7 months ago

Rapanui Clothing

When brothers Rob and Mart Drake-Knight struggled like mad to find a job in 2008, they could so easily have reached a point where they would have to sell the shirts off their backs. Luckily they decided to spend £200 setting up an environmental clothing company on the Isle of Wight instead, growing it from a garden shed to a large factory in a former Co-op supermarket.

This article was written by Phil King and appears in The MagPi #64.

Today, the whole operation at Rapanui is powered by renewable energy and a creative, hackathon, DIY spirit. More specifically, it also makes use of nearly 100 Raspberry Pis to perform many different tasks. “Some are connected to sensors or machinery that we’ve made in our machine shop,” says Mart. “Some do simple stuff like open windows and help people solve problems.”

Other Pis drive touchscreens and workstations and they enable staff to prioritise work. Put together, they have made Rapanui’s manufacturing process very efficient while allowing the firm’s eco-friendly and sustainable clothing to be affordable. By automating the dull parts of the job and giving managers a solid overview of what’s happening in the factory and where, Rapanui can go as far as offering tailored services: you could get the company to make a single T-shirt with your picture or logo or order 1,000. Either way, you could have the garment the following day.

Running Rapanui’s factory is a complex business, hence the mass of Pi‑powered screens at this computer terminal

In order to bring the technology in the factory together, Rapanui uses a lightweight messaging protocol for small sensors and mobile devices called MQTT and this allows the Pis to broadcast their behaviour to other machines or human interfaces. Using Node-RED, the hardware devices, APIs and online services are wired together.

“We use Node-RED in live production to broadcast order data between two specific machines that are time-critical,” Mart tells us. “More recently we used Node-RED for cool stuff like joining an Alexa API to our factory systems so that you can ask the factory questions such as how many jobs are pending, which lets us direct staff to the areas where they are needed. It also controls some robotic equipment we’re working on.”

Creating tech jobs

The firm has since built on that system to produce Teemill.com, which lets users create an online store, sell T-shirts, and take the profits of each sale. “People can join and access the API directly via Teemill,” Mart says. But just as importantly, Rapanui’s approach to the development of its clothes has created desirable tech jobs on the Isle of Wight, with the company able to show its young employees how to code though programming apprenticeships.

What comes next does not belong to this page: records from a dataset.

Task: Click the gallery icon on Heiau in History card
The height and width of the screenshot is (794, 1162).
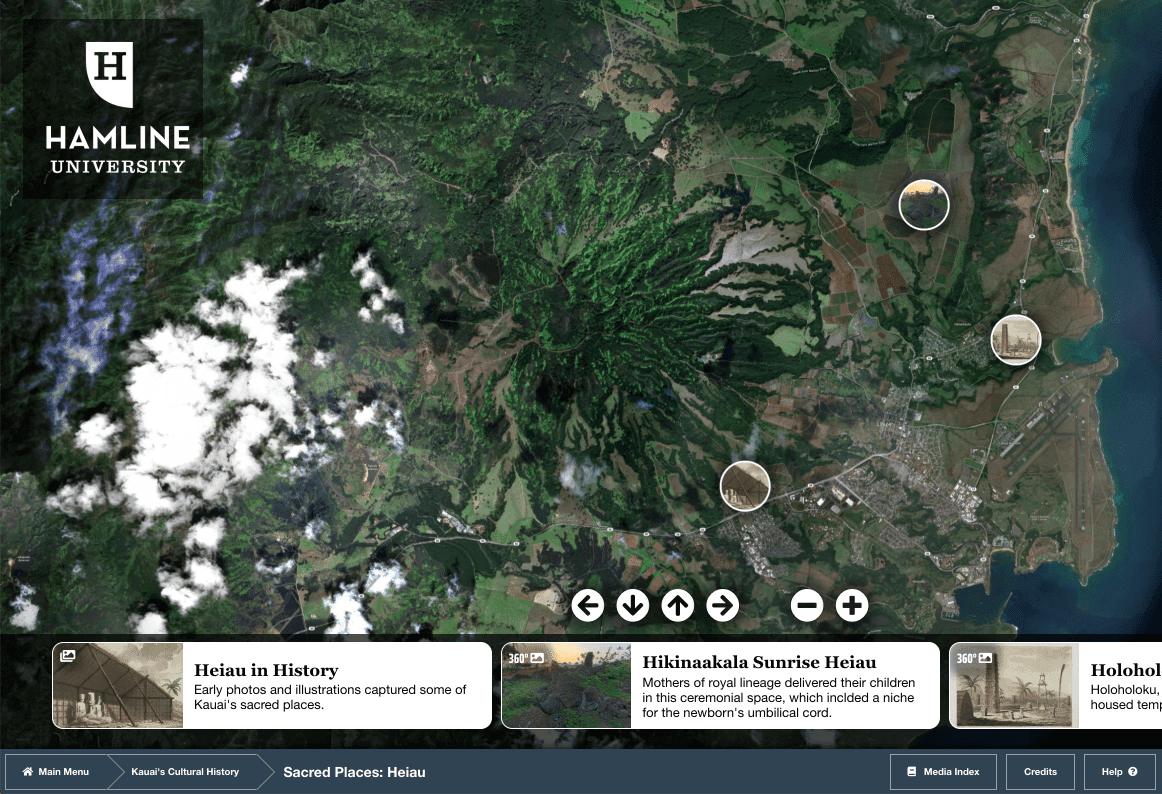Action: pyautogui.click(x=68, y=657)
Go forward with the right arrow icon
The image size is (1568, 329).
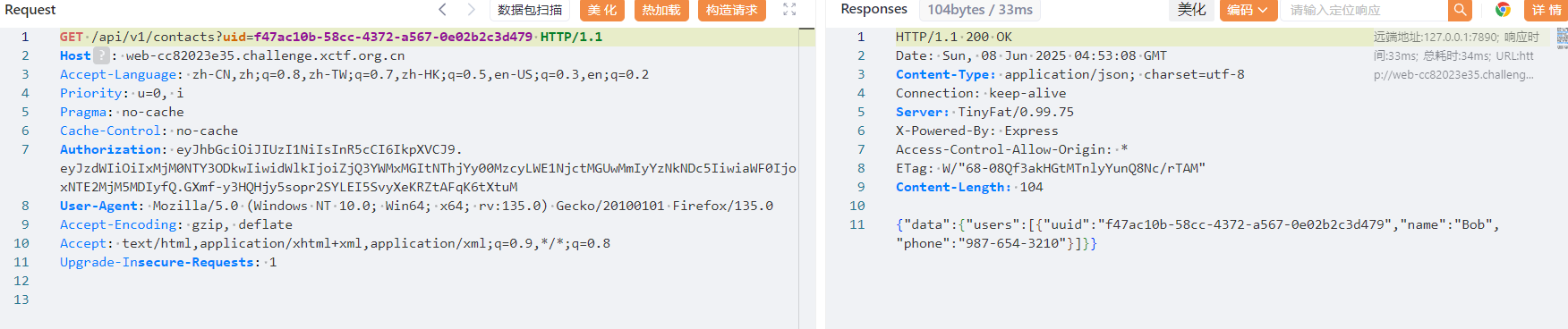click(472, 10)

“The Pi has given us a great way to build confidence at the early stage in people who want to start a career with us in computing,” continues Mart. Indeed, today the company invests a lot of its time developing automated, real-time production systems which allows products to be made in the seconds after they are ordered. “The breakthrough has massively reduced waste and cost,” Mart tells us. “And since we’ve doubled in size every year and the Raspberry Pis are modular, they have scaled with us.”